• [Task instructions]: Show all lines below holding the string "vivantes".
Records provided Block Start
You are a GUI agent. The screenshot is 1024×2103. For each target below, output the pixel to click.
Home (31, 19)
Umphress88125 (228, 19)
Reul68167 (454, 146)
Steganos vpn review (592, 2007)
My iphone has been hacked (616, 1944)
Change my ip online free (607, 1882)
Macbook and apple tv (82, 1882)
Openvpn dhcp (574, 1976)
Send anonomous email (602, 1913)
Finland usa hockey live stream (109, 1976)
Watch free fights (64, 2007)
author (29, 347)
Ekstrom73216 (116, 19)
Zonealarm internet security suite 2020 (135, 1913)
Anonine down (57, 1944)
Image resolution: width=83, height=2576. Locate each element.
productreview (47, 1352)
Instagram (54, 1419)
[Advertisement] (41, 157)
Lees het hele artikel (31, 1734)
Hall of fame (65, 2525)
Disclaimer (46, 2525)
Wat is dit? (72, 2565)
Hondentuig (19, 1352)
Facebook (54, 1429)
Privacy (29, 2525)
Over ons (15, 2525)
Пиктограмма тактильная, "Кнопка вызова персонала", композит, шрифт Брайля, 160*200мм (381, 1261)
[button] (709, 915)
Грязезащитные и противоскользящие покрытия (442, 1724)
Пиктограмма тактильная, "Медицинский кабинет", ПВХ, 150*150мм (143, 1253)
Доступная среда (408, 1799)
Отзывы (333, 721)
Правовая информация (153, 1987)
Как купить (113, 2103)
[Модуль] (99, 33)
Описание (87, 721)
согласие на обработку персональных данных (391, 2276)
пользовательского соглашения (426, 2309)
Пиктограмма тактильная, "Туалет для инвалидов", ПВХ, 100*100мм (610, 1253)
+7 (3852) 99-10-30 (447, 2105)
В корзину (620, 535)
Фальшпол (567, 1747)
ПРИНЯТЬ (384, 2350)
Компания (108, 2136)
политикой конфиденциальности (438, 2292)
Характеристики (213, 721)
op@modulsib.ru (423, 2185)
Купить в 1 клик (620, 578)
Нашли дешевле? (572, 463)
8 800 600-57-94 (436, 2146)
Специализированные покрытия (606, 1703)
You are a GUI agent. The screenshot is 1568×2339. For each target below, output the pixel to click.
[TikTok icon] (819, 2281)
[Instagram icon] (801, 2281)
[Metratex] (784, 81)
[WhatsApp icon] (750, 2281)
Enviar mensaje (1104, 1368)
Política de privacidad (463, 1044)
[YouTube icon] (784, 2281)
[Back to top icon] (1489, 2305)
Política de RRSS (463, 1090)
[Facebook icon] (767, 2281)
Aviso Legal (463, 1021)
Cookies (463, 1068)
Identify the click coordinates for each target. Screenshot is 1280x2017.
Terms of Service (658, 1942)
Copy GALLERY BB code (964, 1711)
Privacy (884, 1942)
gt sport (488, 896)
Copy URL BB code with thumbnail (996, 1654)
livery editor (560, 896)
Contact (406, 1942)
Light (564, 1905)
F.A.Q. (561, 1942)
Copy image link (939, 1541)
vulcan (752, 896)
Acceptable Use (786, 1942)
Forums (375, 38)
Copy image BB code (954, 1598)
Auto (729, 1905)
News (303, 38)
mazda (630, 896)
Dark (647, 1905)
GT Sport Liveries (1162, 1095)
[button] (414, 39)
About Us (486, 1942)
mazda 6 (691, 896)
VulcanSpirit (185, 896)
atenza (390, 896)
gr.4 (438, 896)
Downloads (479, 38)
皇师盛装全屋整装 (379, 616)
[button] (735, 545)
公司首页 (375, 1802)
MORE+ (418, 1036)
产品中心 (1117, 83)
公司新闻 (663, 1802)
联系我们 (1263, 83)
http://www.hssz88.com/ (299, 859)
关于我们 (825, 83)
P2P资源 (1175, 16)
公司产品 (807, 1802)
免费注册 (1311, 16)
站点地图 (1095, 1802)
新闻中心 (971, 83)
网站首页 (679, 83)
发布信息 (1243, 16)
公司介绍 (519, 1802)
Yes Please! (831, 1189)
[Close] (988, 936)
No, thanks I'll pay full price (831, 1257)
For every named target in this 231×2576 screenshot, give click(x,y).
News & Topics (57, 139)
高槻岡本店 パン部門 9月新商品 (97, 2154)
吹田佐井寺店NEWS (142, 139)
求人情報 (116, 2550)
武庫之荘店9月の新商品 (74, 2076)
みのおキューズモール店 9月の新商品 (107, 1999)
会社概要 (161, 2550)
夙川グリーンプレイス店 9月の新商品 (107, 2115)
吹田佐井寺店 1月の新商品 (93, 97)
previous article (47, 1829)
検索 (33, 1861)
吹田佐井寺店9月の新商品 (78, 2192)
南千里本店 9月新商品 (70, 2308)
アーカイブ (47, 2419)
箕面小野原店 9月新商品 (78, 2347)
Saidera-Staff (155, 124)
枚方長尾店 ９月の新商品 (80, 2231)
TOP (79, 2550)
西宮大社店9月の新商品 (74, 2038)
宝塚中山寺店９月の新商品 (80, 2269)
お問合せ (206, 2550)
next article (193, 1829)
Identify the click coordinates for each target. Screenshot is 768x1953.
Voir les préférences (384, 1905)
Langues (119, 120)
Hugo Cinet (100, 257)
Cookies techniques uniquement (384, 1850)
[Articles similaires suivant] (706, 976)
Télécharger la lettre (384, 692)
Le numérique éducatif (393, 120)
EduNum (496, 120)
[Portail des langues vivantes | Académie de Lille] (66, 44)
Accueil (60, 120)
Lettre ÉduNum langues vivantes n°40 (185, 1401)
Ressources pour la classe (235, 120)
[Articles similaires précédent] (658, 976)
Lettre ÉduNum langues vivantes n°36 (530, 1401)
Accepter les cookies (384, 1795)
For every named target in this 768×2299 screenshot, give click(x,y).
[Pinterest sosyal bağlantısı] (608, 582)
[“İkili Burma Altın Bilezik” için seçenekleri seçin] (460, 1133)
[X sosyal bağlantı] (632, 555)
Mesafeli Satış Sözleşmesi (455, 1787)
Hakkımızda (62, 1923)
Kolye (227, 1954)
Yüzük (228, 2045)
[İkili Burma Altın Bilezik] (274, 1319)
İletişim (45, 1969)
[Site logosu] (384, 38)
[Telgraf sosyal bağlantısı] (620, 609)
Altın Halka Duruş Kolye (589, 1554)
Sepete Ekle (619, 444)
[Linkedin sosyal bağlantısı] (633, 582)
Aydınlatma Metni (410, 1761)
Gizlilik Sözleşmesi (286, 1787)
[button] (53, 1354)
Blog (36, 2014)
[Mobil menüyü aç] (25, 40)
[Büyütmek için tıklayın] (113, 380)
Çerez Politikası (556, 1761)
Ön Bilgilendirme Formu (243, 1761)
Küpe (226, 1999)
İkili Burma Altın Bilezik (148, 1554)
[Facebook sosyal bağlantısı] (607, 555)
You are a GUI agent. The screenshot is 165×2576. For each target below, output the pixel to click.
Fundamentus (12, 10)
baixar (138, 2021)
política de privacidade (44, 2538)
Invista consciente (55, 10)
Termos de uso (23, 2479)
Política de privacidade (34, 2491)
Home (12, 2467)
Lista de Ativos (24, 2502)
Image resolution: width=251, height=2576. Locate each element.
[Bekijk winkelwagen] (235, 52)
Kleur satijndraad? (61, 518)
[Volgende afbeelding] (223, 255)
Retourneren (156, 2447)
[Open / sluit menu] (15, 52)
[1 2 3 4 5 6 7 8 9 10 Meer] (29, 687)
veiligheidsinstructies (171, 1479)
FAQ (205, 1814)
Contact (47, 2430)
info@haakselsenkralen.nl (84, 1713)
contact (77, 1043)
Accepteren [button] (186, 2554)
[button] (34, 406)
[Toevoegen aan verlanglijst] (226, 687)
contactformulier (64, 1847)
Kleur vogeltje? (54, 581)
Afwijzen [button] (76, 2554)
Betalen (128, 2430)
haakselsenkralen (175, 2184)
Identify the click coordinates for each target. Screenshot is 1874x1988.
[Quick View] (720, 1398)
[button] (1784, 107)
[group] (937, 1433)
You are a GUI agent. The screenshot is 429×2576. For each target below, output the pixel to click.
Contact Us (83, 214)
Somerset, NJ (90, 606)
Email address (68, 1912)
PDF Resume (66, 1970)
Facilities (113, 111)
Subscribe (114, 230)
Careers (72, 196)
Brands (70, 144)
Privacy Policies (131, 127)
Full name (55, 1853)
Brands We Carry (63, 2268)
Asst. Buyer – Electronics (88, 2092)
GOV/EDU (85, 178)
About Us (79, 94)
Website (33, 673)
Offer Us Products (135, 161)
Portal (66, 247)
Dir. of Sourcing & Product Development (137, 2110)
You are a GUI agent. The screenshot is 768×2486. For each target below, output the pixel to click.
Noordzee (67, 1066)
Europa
Records provided Block End
• [Solution to this task]:
[Portail des langues vivantes | Académie de Lille] (66, 44)
Lettre ÉduNum langues vivantes n°40 (185, 1401)
Lettre ÉduNum langues vivantes n°36 (530, 1401)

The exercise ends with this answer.